Kuster (D-NH) toured the new $1.7 million advanced welding lab at White Mountains Community College and then hosted a roundtable as part of her Middle Class Jobs and Opportunity Agenda.
Kuster told the participants she has been visiting community colleges in the state and touring manufacturing facilities as well as meeting with business people to find out what the federal government is doing that is helpful and what things it is doing that are harmful to businesses. She said the top priority of her jobs agenda is training a highly skilled workforce.
Her proposal also calls for fostering innovation, strengthening manufacturing, supporting small businesses, building a 21st century infrastructure, reducing the federal deficit in a balanced way, increasing economic security, and protecting the New Hampshire advantage.
White Mountains Community College President Kathy Eneguess said the college is trying to stay as current as it can but admitted it is a challenge. She said the college works to partner directly with local businesses in providing training, hoping she said to be the "go-to-partner" for businesses.

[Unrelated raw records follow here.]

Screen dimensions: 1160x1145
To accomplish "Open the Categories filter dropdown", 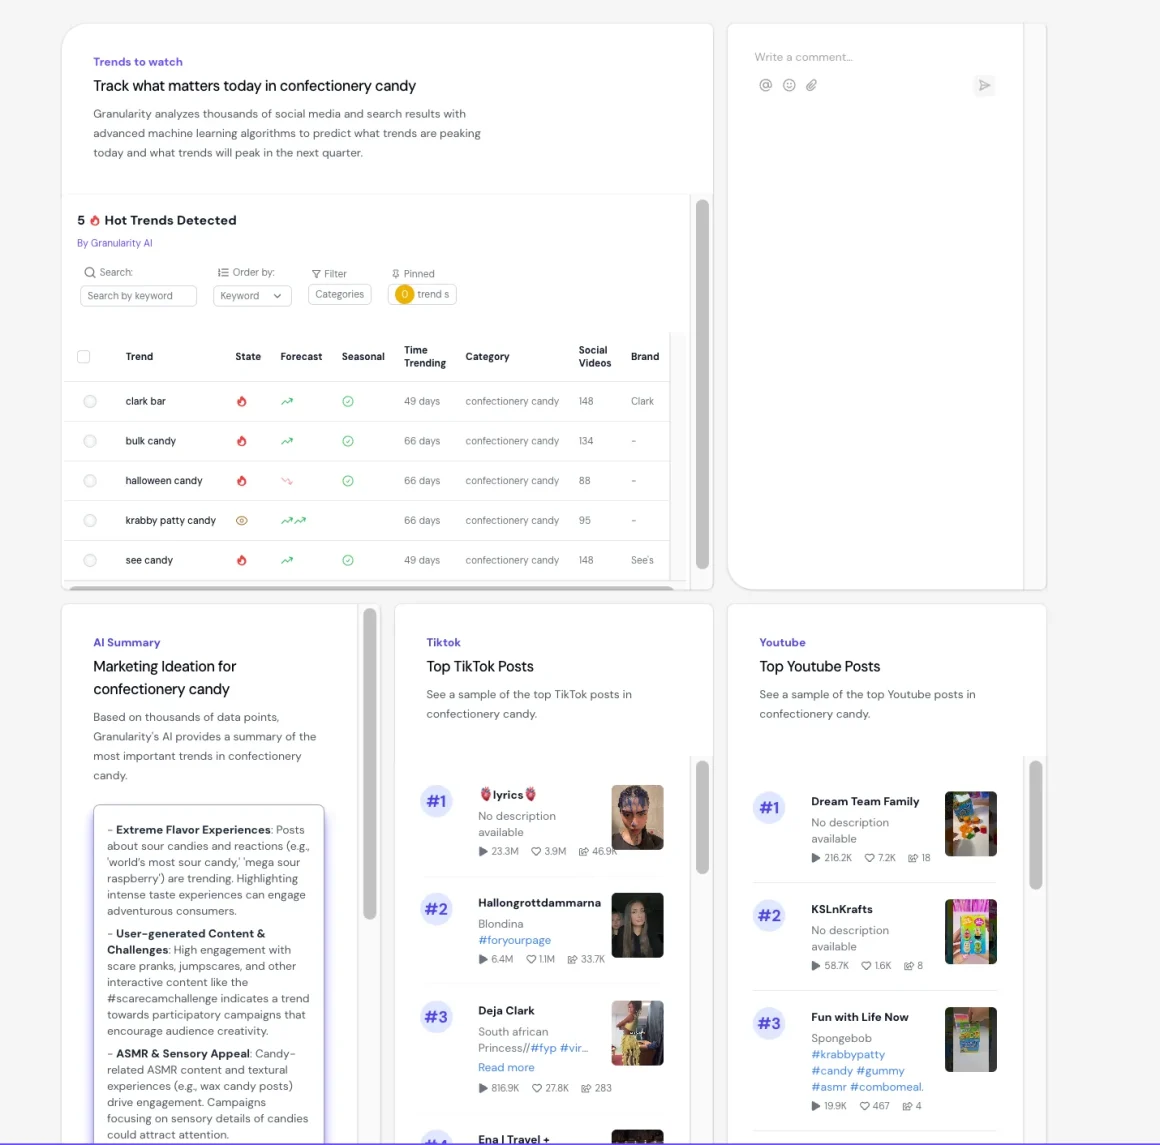I will pyautogui.click(x=340, y=295).
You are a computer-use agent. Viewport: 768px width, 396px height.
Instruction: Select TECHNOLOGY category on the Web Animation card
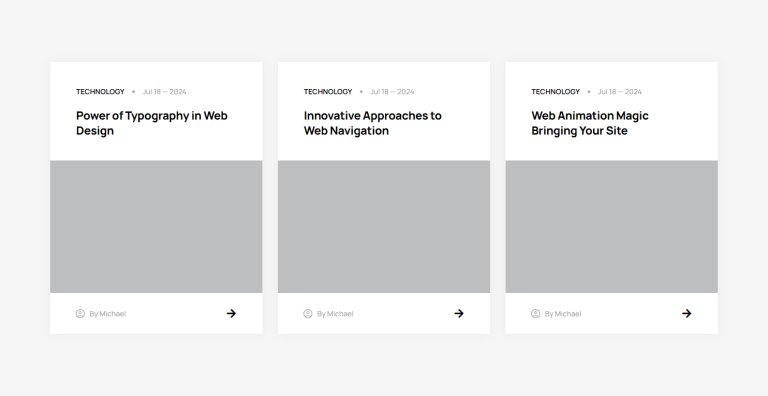[556, 92]
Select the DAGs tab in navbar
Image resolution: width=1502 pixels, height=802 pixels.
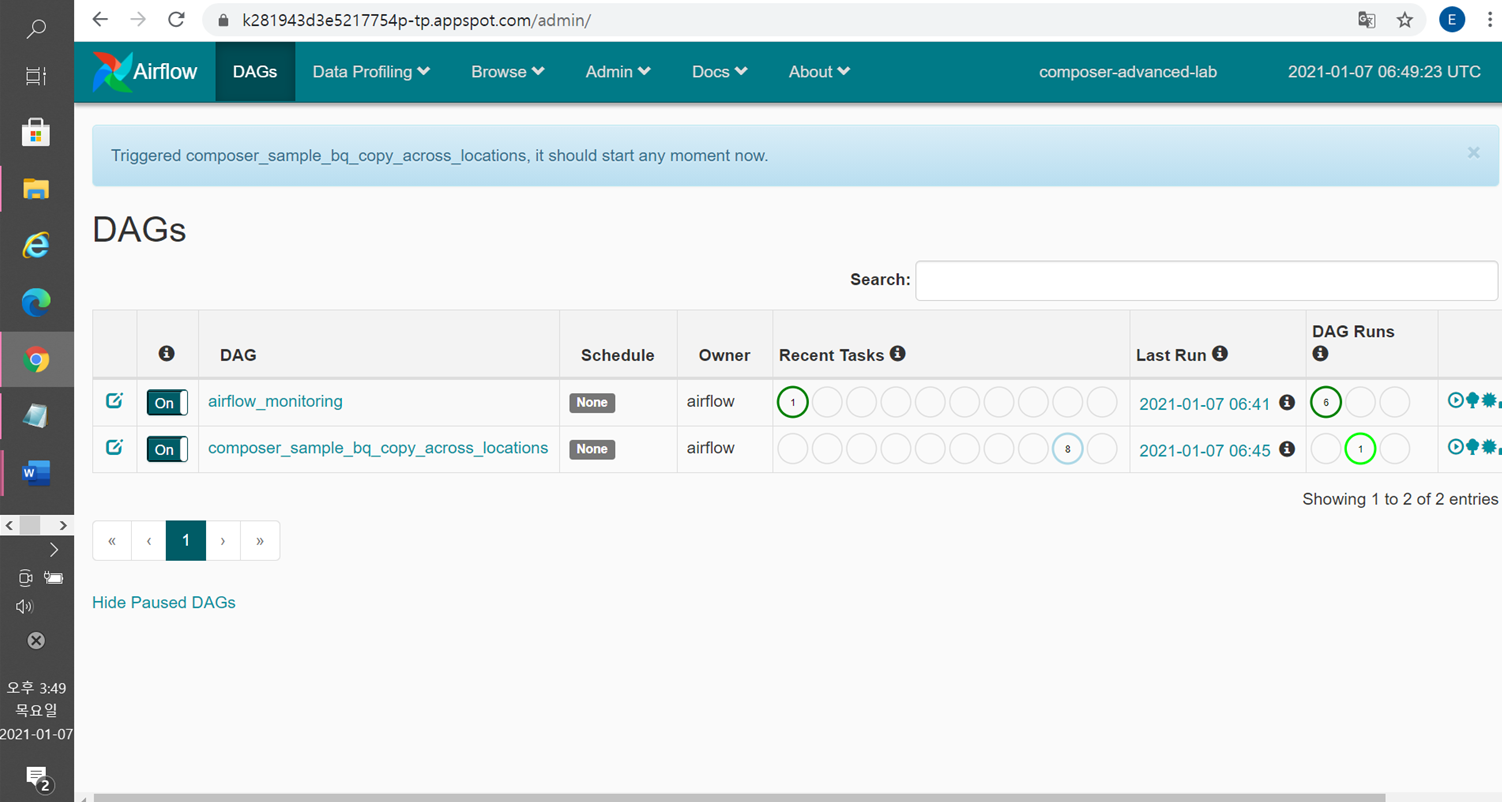tap(255, 72)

Gorham Paper and Tissue CEO Mike Cummings said helping companies retraining existing workers is different than training people for new jobs. He said sometimes it is more efficient to add new skills as needed especially in a legacy mill like the Gorham facility. When the company last year hired about 33 new people to fill vacancies partly created by retirements, Cummings said all but three or four had papermaking experience.

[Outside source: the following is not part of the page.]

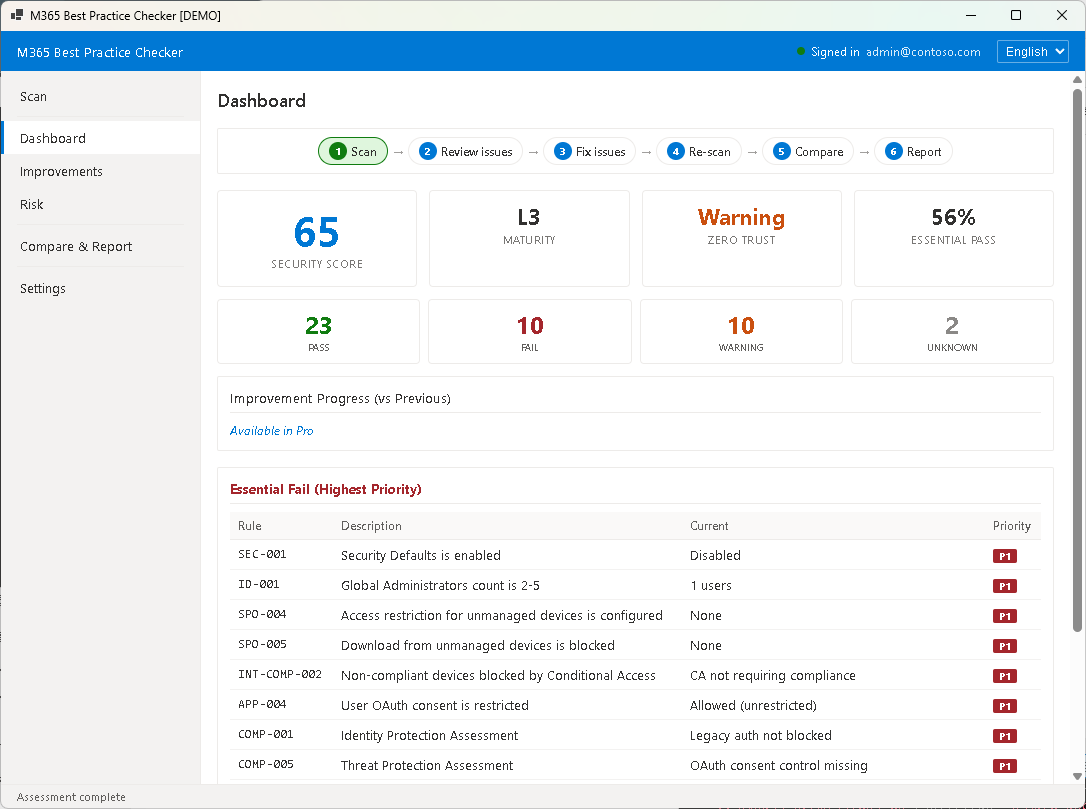Select the Review issues workflow step

[x=465, y=151]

But with one third of his workers over 62 years old, Cummings said the mill will be looking in the next few years to replace the baby boomer generation. He said already there is a shortage of industrial electricians, people who work on industrial drivers, and increasingly, truck drivers.
He said the country might have gone too far pushing high school graduates to go to a four-year college. Kuster said manufacturing has lost a generation and students need to realize that the industry offers good jobs with a future. Many industrial jobs now are computerized. It is not, she noted, your father or grandfather's manufacturing job anymore.
As the cost of college starts to strain middle case families, Kuster said parents may re-evaluate the benefit of a four-year college. She noted that New Hampshire college graduates end up with the second highest debt load in the country with the average graduate owing $32,000.
Mark Belanger, head of N.H. Employment Security's Berlin office, said the region has lost most of its manufacturing jobs in recent years. He said there are not replacement jobs for those laid off from manufacturing. He said there is a need for money for retraining workers. The Trade Adjustment Act funds that were available to mill workers are not available. Eneguess said the TAA program was very successful. She said over a two year period, 180 former mills workers graduated from WMCC. John Dyer of WMCC noted that self-employed people put out of business by foreign competition are not eligible for the TAA program. He asked her to work to allow self-employed to qualify for the funds under certain circumstances.